[INPUT FOR THIS TASK]

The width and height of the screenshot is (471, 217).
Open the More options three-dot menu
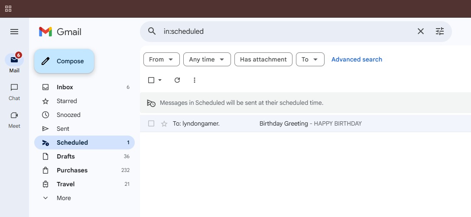[195, 80]
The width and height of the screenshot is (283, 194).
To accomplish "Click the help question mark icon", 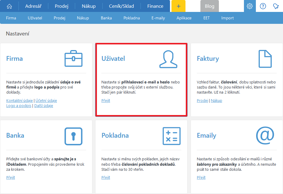I will coord(263,6).
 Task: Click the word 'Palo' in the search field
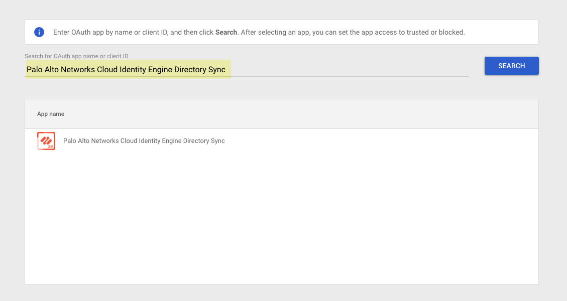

[/INPUT FOR THIS TASK]

**WHAT TO WORK ON:** Scan the material above for the string "screenshot" and report each line where you find it.

**ANSWER BELOW:**
The width and height of the screenshot is (471, 217).
The width and height of the screenshot is (283, 194).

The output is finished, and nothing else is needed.